Then Peter came to Jesus and asked, "Lord, how many times shall I forgive my brother or sister who sins against me? Up to seven times?" Jesus answered, "I tell you, not seven times, but seventy-seven times." (NIV)
Peter asks Jesus such a relatable question here; I'd guess most of us have wondered the same thing. Every time I’ve read this passage in the past, I came away feeling like I didn't have a satisfactory answer. Am I supposed to just add seventy instances of forgiveness to whatever limit I already had, or depending on the Bible translation, multiply everything by seventy? Of course, that's not the answer, but I still find myself asking, how many times should I forgive? But step back for a moment: why do we ask this rather oddly specific question? I wonder, from where inside my heart does this question come? I am suspicious of my heart's motives. I hear a voice deep inside me saying, They don't deserve a second chance, I don't want to be taken advantage of, and how many times can I bend before I break?

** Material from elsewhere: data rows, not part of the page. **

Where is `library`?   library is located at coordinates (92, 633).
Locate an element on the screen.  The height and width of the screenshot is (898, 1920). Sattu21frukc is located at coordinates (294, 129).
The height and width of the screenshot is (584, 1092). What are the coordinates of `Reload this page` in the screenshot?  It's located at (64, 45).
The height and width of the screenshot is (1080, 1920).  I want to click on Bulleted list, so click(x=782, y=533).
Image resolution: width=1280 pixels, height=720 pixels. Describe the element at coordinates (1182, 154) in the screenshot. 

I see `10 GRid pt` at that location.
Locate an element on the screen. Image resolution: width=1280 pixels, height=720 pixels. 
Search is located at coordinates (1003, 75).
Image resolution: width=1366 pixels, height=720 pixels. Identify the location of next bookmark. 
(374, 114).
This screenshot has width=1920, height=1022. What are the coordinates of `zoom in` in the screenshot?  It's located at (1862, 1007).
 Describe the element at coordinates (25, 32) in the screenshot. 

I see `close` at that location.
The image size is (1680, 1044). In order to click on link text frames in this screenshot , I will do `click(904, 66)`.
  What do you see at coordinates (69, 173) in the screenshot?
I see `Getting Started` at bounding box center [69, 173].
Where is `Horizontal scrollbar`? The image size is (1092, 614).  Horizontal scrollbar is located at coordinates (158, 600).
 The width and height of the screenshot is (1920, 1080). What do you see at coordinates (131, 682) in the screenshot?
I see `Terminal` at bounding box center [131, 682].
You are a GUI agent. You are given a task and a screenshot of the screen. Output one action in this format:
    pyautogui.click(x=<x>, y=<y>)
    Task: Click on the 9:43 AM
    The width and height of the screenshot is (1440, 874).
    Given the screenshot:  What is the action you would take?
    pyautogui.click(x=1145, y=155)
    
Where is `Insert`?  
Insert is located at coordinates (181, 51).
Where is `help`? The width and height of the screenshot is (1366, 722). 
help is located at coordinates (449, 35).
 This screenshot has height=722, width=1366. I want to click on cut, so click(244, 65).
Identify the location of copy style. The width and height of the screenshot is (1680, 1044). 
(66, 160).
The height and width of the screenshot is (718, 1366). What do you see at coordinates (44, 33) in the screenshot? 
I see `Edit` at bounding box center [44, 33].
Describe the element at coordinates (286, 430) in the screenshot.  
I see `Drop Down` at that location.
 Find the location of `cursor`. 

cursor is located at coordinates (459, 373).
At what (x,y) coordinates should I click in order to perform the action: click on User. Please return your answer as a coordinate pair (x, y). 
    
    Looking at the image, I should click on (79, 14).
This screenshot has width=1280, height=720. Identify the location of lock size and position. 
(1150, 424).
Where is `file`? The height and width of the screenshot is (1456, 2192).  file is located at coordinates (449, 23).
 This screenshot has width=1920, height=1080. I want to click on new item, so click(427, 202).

Read on to verse 35 because, as it turns out, Jesus does answer this deep question of our hearts. He addresses a question far too centered on quantity with an answer much more concerned with quality. He tells a parable of a master who has pity and forgives his servant an enormous debt, showing that true forgiveness is qualitative; it is indifferent to quantity. Jesus shows us that regardless of the amount owed, forgiveness is possible, and that granting forgiveness isn't a math problem, it's a heart problem.
It seems that Peter and I want to know the minimum amount of forgiveness we must grant. I act like there isn't enough to go around. I see in my heart a fear of vulnerability; after being hurt, I don't want to be open in forgiveness. I may say I've forgiven a matter, when all I've really done is calmed my emotions and chosen to ignore it to pursue my own peace and self-interest. I'm willing to dole out this sort of counterfeit forgiveness, but only when it's beneficial to me. But surely a heart so focused on self-preservation is a heart that has collapsed inward, nearly incapable of reaching out in self-sacrificing love and real forgiveness.
I recently walked onto the UAA campus with this question: what is forgiveness? About half the people I asked simply didn't know, admitting they had no good answer. The other half came to the same general concept of forgiveness, that it means accepting something bad happened and choosing to move on despite it.
"So, it’s like when you get a stubbed toe? It hurts and you just try to move on?" I asked one student, fishing for a deeper response. "Yeah, kind of,” she said, summing up what I had heard from the others. “If someone hurts you, you have to let it go, ignore it, or you just cut them off. It’s not worth the stress, don't let it ruin your peace." At first, I was a little shocked by the coldness of such a raw and all-too-common response, and then I went away feeling convicted that my first response is often much the same. But surely, this isn't really forgiveness at all. At best, it’s simply begrudgingly giving a free pass. At worst, it’s the brutal severing of a relationship, and neither way is done out of love and charity, but instead out of pride and self-centeredness.
Jesus models true forgiveness in this passage and through his life. The source of Christ-following forgiveness is a heart trained by love. Forgiveness springs from a heart cultivated by love, humility and self-sacrifice. A forgiving heart can truly empathize and is capable of pity and love for the other, no matter the number of offenses. This kind of heart is ever-hopeful, focused on resolution, does not keep score, and never gives up. This is the heart of God, and this kind of forgiveness pours out to us from the cross.
How many times should we forgive? This is simply the wrong question. The right question is how can we, humans with hearts turned ever inward, ever truly forgive? When faced with a terrible hurt, you may be asking yourself, how? How can this be forgiven? You are asking the right question, and the distance in your heart between wanting to forgive and forgiveness is so short. The answer is, instead of looking for the minimum like Peter and I, the lowest bar to cross, we can look to the maximum, which is the heart of God. From him, we forgive as we have been forgiven. Like in Jesus’ parable, we are all the servant who has been forgiven much.
Lord Jesus, I find myself only through your mercy able to stand in the downpour of your forgiveness. I am drenched with such grace and charity that it is almost unbearable. What can I say but thank you. May we all be filled with your love and forgiveness to overflow into the lives and hearts of our dear brothers and sisters, and into the world that they too might know and have life in your real forgiveness and love. Amen.